Updated

This won't prepare them for tough judges, unscrupulous clients or merciless partners at the law firms they hope to work for.

Columbia Law School has agreed to delay final exams for students who face "trauma" and disillusionment following two recent, racially-charged cases in which grand juries declined to indict white police officers in the deaths of unarmed black men. And now, students at Harvard and Georgetown want the same dispensation, also saying they just can't face their tests in the wake of the grand jury decisions in Missouri and New York.

"For some law students, particularly, though not only, students of color, this chain of events is all the more profound as it threatens to undermine a sense that the law is a fundamental pillar of society to protect fairness, due process and equality," Robert E. Scott, Columbia's interim dean, told the school in an email Saturday.

The cases involved Michael Brown, an 18-year-old shot by a Ferguson, Mo., police officer in August after, according to witnesses, Brown fought for the officer's gun and then charged at him; and Eric Garner, a Staten Island, N.Y., man who died after an NYPD officer applied what appeared to be a chokehold while trying to subdue him last summer.

The Ivy League law school's email came after a group of minority students called for the exams to be put on hold due to trauma in applying on exams the same legal principles that are used to "deny justice to so many black and brown bodies."

"We have struggled to compartmentalize our trauma as we sit and make fruitless attempts to focus on exam preparations," the group, which calls itself the Columbia Law School Coalition of Concerned Students of Color, wrote to administrators. "In being asked to prepare for and take our exams in this moment, we are being asked to perform incredible acts of disassociation that have led us to question our place in this school community and the legal community at large."

The group posted the letter online.

"We sit to study with the knowledge that our brothers and sisters are regularly killed with impunity on borders and streets; we sit to study with the understanding that our brothers and sisters are marching to have our humanity recognized and valued by a system that has continually failed us," the letter read.

The group called the grand jury decisions "legal violence" that implicates us all. The group says its members cannot sleep at night and the trauma "will be present on exam day."

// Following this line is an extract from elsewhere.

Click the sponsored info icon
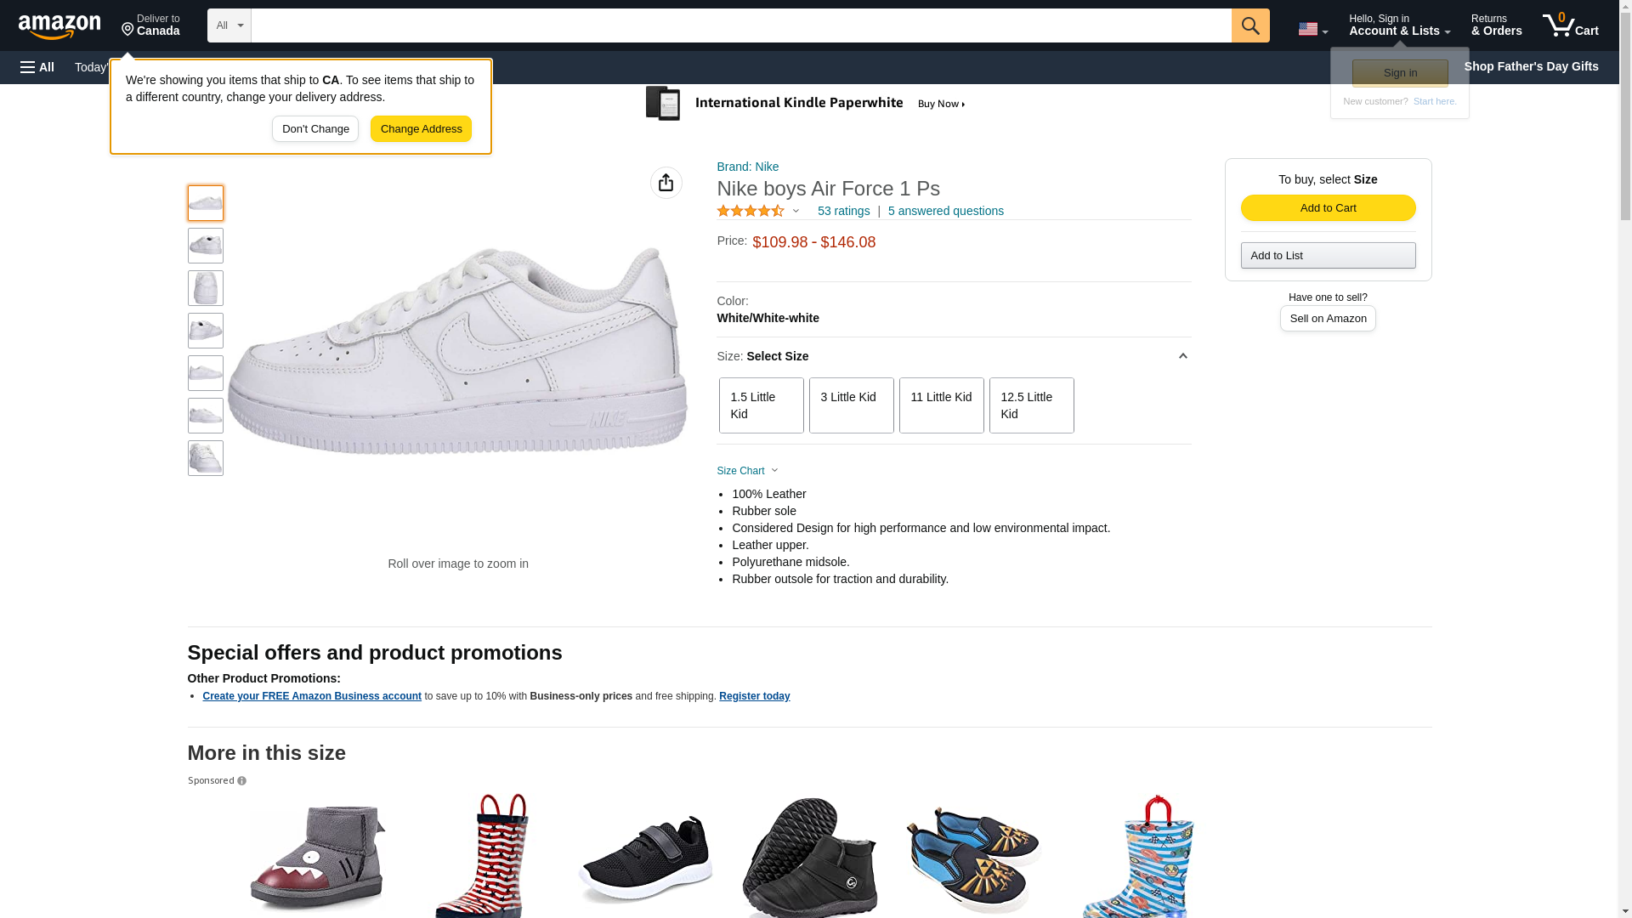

Faculty members at the school could not recall the last time an exam extension was allowed after a public event, The Wall Street Journal reported. Students who want the postponement must petition the dean and will be considered according to their particular situation. The Journal reported that each request, so far, has been granted.

A "trauma specialist" will also meet with students at the campus this week. The University of California-Irvine offered students a similar counseling last week to help with "healing, grieving and support."

In addition to Columbia, law school students at Harvard and Georgetown are apparently equally dismayed by the non-indictments and are reportedly asking for similar accommodations.

Though few question the sincerity of these students' feelings, there are critics that say a law school is doing its students a disservice by granting such a request.

Eugene Volokh, who teaches free speech law at UCLA School of Law, wrote in The Washington Post that such a request seems to promote "expectations and attitudes" that will not serve the students later in their legal lives.

He asked, "Where would the civil rights movement have been if civil rights lawyers were so traumatized by injustice that they couldn't function effectively without deadline extensions?"

A Columbia law spokeswoman told The New York Post that the school's exam policy allows students to postpone tests over "extenuating conditions, including illness, religious observance, bereavement and other exceptional and documented circumstances."

Elie Mystal wrote in Above The Law Redline that although he sympathizes with the group, requesting the extension sends the wrong message.

"Every black person has been told the line 'you have to be twice as good' as the white man to get the same thing," he wrote. "This is what that looks like. Nobody said it was going to be easy or even fair, but showing up to take your test in the face of this adversity happens to be what is required."